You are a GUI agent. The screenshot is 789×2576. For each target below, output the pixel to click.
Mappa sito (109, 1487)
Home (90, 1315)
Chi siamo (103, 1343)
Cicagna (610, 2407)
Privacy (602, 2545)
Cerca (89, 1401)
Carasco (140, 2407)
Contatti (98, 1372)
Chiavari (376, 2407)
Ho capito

**What the task requires:**
Each entry must be retyped exactly as it was written above.

**Completed exercise:**
You are a GUI agent. The screenshot is 789×2576. For each target below, output the pixel to click.
Mappa sito (109, 1487)
Home (90, 1315)
Chi siamo (103, 1343)
Cicagna (610, 2407)
Privacy (602, 2545)
Cerca (89, 1401)
Carasco (140, 2407)
Contatti (98, 1372)
Chiavari (376, 2407)
Ho capito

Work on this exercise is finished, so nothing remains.